Alla fine del 2019 è stata approvata la Legge di Bilancio per il triennio 2020-2022. Fanno parte delle novità lo stanziamento di 22,5 milioni di euro da destinare all’indennità del personale non dirigenziale del MiBACT  e l’istituzione di un Fondo d’investimento per i Comuni dedicato a interventi di decoro urbano e recupero del patrimonio culturale. Inoltre, fanno parte delle voci del bilancio le seguenti categorie: fondi d’investimento per i Comuni, enti e fondazioni culturali, riqualificazione urbana e la cultura italiana all’estero.

Tra le voci più corpose di questa Manovra, ci sono una serie di misure per il rilancio degli investimenti e la ripresa delle opere pubbliche su tutto il territorio nazionale. Il Fondo destinato ai Comuni avrà una dotazione di 400 milioni di euro per ciascuno degli anni dal 2025 al 2034 e prevede tra le azioni d’intervento la valorizzazione dei beni culturali e ambientali.

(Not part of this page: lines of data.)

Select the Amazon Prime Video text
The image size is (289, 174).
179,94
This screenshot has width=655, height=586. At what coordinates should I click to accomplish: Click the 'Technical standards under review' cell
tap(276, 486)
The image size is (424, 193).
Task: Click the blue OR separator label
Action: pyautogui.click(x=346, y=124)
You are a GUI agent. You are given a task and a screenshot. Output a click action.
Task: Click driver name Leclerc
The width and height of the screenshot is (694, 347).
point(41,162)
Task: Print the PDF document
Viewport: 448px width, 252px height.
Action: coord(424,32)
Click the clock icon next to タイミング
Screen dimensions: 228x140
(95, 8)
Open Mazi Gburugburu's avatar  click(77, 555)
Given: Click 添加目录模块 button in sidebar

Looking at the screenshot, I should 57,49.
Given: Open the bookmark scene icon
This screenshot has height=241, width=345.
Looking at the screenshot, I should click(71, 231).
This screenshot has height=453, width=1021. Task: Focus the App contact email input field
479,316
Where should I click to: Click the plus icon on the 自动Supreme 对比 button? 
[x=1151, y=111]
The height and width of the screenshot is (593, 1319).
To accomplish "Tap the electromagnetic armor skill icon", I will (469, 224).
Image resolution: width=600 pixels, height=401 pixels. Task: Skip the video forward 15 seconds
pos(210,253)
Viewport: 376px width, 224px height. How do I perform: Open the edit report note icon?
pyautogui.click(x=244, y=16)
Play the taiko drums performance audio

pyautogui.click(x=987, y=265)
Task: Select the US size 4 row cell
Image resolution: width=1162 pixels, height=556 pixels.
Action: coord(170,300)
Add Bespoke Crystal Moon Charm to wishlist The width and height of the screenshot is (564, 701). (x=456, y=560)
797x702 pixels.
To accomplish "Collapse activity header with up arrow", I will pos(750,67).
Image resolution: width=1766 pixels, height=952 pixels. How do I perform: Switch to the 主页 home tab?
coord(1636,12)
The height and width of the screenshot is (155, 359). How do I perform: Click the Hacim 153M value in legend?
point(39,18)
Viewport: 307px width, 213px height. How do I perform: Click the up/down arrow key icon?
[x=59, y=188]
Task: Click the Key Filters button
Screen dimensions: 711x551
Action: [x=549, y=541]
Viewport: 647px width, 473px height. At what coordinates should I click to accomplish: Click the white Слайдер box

Nel limite di 150 milioni di euro per l’anno 2021 e di 250 milioni di euro per l’anno 2022, i Comuni potranno anche accedere a contributi speciali per la realizzazione di progetti di rigenerazione urbana, volti alla riduzione del fenomeno della marginalizzazione sociale e del miglioramento del decoro urbano.
Una novità assoluta è rappresentata dal “Fondo per il funzionamento dei piccoli Musei”, istituito con una dotazione di 2 milioni di euro annui a decorrere dal 2020 per assicurare il funzionamento, la manutenzione ordinaria e l’accessibilità delle moltissime Pinacoteche cittadine e piccoli Musei italiani. Maggiori informazioni sul funzionamento di questa iniziativa si avranno entro 60 giorni dalla sua entrata in vigore, quando sarà stabilita la ripartizione del fondo.